[Opening DATA LISTING section]

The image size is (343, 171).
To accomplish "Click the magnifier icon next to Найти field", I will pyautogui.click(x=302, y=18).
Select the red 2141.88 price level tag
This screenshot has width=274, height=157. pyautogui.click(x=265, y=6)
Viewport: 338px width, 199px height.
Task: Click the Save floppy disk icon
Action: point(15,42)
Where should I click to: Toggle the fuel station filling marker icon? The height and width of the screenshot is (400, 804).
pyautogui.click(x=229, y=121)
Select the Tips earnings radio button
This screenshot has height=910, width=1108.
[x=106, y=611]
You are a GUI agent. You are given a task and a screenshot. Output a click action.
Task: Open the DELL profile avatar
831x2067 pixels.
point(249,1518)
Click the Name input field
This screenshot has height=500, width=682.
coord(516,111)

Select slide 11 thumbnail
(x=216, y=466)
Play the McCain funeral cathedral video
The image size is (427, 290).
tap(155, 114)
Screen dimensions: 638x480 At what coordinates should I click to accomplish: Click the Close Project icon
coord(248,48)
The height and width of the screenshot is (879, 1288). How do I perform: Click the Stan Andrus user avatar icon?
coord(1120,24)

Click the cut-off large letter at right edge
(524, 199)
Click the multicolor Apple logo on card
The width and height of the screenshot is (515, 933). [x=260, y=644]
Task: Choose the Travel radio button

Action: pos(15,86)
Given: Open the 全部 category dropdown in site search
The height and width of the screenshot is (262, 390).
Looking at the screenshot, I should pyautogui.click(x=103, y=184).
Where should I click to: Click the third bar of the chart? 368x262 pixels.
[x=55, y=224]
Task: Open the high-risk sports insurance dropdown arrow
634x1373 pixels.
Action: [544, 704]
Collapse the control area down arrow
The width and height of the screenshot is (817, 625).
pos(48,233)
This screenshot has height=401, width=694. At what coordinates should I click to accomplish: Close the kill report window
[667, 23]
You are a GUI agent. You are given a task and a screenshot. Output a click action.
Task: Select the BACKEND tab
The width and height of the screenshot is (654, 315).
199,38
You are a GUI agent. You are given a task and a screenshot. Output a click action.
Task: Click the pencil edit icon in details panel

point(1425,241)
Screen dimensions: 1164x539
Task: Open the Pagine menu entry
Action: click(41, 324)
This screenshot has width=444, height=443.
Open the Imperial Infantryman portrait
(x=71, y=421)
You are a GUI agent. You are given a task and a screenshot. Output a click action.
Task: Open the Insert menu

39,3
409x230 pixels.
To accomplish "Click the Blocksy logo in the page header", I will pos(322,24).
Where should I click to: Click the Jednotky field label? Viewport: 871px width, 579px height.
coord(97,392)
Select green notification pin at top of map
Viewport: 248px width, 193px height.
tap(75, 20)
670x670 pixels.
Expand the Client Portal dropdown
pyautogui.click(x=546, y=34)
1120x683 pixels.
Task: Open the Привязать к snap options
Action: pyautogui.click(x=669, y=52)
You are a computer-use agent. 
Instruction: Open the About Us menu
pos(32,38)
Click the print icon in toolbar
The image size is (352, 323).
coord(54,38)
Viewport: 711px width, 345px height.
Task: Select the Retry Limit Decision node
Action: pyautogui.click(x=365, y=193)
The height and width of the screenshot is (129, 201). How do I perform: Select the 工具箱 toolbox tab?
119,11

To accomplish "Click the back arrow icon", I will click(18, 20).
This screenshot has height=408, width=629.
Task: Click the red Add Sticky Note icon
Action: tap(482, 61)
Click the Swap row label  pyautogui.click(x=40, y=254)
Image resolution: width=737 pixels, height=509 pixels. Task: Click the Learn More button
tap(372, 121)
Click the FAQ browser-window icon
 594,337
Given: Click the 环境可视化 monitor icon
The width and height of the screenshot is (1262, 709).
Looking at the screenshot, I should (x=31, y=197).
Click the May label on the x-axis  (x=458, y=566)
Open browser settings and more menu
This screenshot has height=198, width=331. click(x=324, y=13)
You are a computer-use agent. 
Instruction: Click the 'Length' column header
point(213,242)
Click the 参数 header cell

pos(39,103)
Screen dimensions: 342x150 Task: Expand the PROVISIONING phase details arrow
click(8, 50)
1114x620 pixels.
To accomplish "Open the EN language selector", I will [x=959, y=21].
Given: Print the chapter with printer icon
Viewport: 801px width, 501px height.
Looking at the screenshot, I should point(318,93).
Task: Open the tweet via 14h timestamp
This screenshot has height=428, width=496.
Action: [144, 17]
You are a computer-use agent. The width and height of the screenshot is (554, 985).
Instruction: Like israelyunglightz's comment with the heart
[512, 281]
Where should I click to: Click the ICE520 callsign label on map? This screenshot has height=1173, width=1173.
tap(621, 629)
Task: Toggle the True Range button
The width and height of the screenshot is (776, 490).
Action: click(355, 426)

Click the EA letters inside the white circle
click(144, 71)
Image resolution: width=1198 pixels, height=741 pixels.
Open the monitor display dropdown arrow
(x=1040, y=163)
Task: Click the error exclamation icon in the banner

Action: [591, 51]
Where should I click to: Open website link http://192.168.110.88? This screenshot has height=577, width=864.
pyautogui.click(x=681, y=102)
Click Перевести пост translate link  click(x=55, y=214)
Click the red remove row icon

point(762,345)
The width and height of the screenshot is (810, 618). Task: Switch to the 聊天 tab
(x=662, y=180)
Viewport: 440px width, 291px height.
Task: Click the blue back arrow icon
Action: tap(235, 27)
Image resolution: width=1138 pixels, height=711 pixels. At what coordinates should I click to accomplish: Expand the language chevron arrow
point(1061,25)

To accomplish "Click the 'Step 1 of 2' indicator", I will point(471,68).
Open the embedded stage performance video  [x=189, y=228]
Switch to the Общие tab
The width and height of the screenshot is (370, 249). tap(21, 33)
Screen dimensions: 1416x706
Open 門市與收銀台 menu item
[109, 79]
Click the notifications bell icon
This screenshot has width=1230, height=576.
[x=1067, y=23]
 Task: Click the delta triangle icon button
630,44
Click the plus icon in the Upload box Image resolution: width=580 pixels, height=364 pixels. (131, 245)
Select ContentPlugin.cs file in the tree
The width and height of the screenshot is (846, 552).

[Closing DATA LISTING section]

*WHAT TO DO*
Without omitting any record, transcribe the data exactly.

*EXERCISE RESPONSE*
The image size is (343, 171).
To accomplish "Click the magnifier icon next to Найти field", I will pyautogui.click(x=302, y=18).
Select the red 2141.88 price level tag
This screenshot has width=274, height=157. pyautogui.click(x=265, y=6)
Viewport: 338px width, 199px height.
Task: Click the Save floppy disk icon
Action: point(15,42)
Where should I click to: Toggle the fuel station filling marker icon? The height and width of the screenshot is (400, 804).
pyautogui.click(x=229, y=121)
Select the Tips earnings radio button
This screenshot has height=910, width=1108.
[x=106, y=611]
You are a GUI agent. You are given a task and a screenshot. Output a click action.
Task: Open the DELL profile avatar
831x2067 pixels.
point(249,1518)
Click the Name input field
This screenshot has height=500, width=682.
coord(516,111)

Select slide 11 thumbnail
(x=216, y=466)
Play the McCain funeral cathedral video
The image size is (427, 290).
tap(155, 114)
Screen dimensions: 638x480 At what coordinates should I click to accomplish: Click the Close Project icon
coord(248,48)
The height and width of the screenshot is (879, 1288). How do I perform: Click the Stan Andrus user avatar icon?
coord(1120,24)

Click the cut-off large letter at right edge
(524, 199)
Click the multicolor Apple logo on card
The width and height of the screenshot is (515, 933). [x=260, y=644]
Task: Choose the Travel radio button

Action: pos(15,86)
Given: Open the 全部 category dropdown in site search
The height and width of the screenshot is (262, 390).
Looking at the screenshot, I should pyautogui.click(x=103, y=184).
Where should I click to: Click the third bar of the chart? 368x262 pixels.
[x=55, y=224]
Task: Open the high-risk sports insurance dropdown arrow
634x1373 pixels.
Action: [544, 704]
Collapse the control area down arrow
The width and height of the screenshot is (817, 625).
pos(48,233)
This screenshot has height=401, width=694. At what coordinates should I click to accomplish: Close the kill report window
[667, 23]
You are a GUI agent. You are given a task and a screenshot. Output a click action.
Task: Select the BACKEND tab
The width and height of the screenshot is (654, 315).
199,38
You are a GUI agent. You are given a task and a screenshot. Output a click action.
Task: Click the pencil edit icon in details panel

point(1425,241)
Screen dimensions: 1164x539
Task: Open the Pagine menu entry
Action: click(41, 324)
This screenshot has width=444, height=443.
Open the Imperial Infantryman portrait
(x=71, y=421)
You are a GUI agent. You are given a task and a screenshot. Output a click action.
Task: Open the Insert menu

39,3
409x230 pixels.
To accomplish "Click the Blocksy logo in the page header", I will pos(322,24).
Where should I click to: Click the Jednotky field label? Viewport: 871px width, 579px height.
coord(97,392)
Select green notification pin at top of map
Viewport: 248px width, 193px height.
tap(75, 20)
670x670 pixels.
Expand the Client Portal dropdown
pyautogui.click(x=546, y=34)
1120x683 pixels.
Task: Open the Привязать к snap options
Action: pyautogui.click(x=669, y=52)
You are a computer-use agent. 
Instruction: Open the About Us menu
pos(32,38)
Click the print icon in toolbar
The image size is (352, 323).
coord(54,38)
Viewport: 711px width, 345px height.
Task: Select the Retry Limit Decision node
Action: pyautogui.click(x=365, y=193)
The height and width of the screenshot is (129, 201). How do I perform: Select the 工具箱 toolbox tab?
119,11

To accomplish "Click the back arrow icon", I will click(18, 20).
This screenshot has height=408, width=629.
Task: Click the red Add Sticky Note icon
Action: tap(482, 61)
Click the Swap row label  pyautogui.click(x=40, y=254)
Image resolution: width=737 pixels, height=509 pixels. Task: Click the Learn More button
tap(372, 121)
Click the FAQ browser-window icon
 594,337
Given: Click the 环境可视化 monitor icon
The width and height of the screenshot is (1262, 709).
Looking at the screenshot, I should (x=31, y=197).
Click the May label on the x-axis  (x=458, y=566)
Open browser settings and more menu
This screenshot has height=198, width=331. click(x=324, y=13)
You are a computer-use agent. 
Instruction: Click the 'Length' column header
point(213,242)
Click the 参数 header cell

pos(39,103)
Screen dimensions: 342x150 Task: Expand the PROVISIONING phase details arrow
click(8, 50)
1114x620 pixels.
To accomplish "Open the EN language selector", I will [x=959, y=21].
Given: Print the chapter with printer icon
Viewport: 801px width, 501px height.
Looking at the screenshot, I should point(318,93).
Task: Open the tweet via 14h timestamp
This screenshot has height=428, width=496.
Action: [144, 17]
You are a computer-use agent. The width and height of the screenshot is (554, 985).
Instruction: Like israelyunglightz's comment with the heart
[512, 281]
Where should I click to: Click the ICE520 callsign label on map? This screenshot has height=1173, width=1173.
tap(621, 629)
Task: Toggle the True Range button
The width and height of the screenshot is (776, 490).
Action: click(355, 426)

Click the EA letters inside the white circle
click(144, 71)
Image resolution: width=1198 pixels, height=741 pixels.
Open the monitor display dropdown arrow
(x=1040, y=163)
Task: Click the error exclamation icon in the banner

Action: [591, 51]
Where should I click to: Open website link http://192.168.110.88? This screenshot has height=577, width=864.
pyautogui.click(x=681, y=102)
Click Перевести пост translate link  click(x=55, y=214)
Click the red remove row icon

point(762,345)
The width and height of the screenshot is (810, 618). Task: Switch to the 聊天 tab
(x=662, y=180)
Viewport: 440px width, 291px height.
Task: Click the blue back arrow icon
Action: tap(235, 27)
Image resolution: width=1138 pixels, height=711 pixels. At what coordinates should I click to accomplish: Expand the language chevron arrow
point(1061,25)

To accomplish "Click the 'Step 1 of 2' indicator", I will point(471,68).
Open the embedded stage performance video  [x=189, y=228]
Switch to the Общие tab
The width and height of the screenshot is (370, 249). tap(21, 33)
Screen dimensions: 1416x706
Open 門市與收銀台 menu item
[109, 79]
Click the notifications bell icon
This screenshot has width=1230, height=576.
[x=1067, y=23]
 Task: Click the delta triangle icon button
630,44
Click the plus icon in the Upload box Image resolution: width=580 pixels, height=364 pixels. (131, 245)
Select ContentPlugin.cs file in the tree
The width and height of the screenshot is (846, 552).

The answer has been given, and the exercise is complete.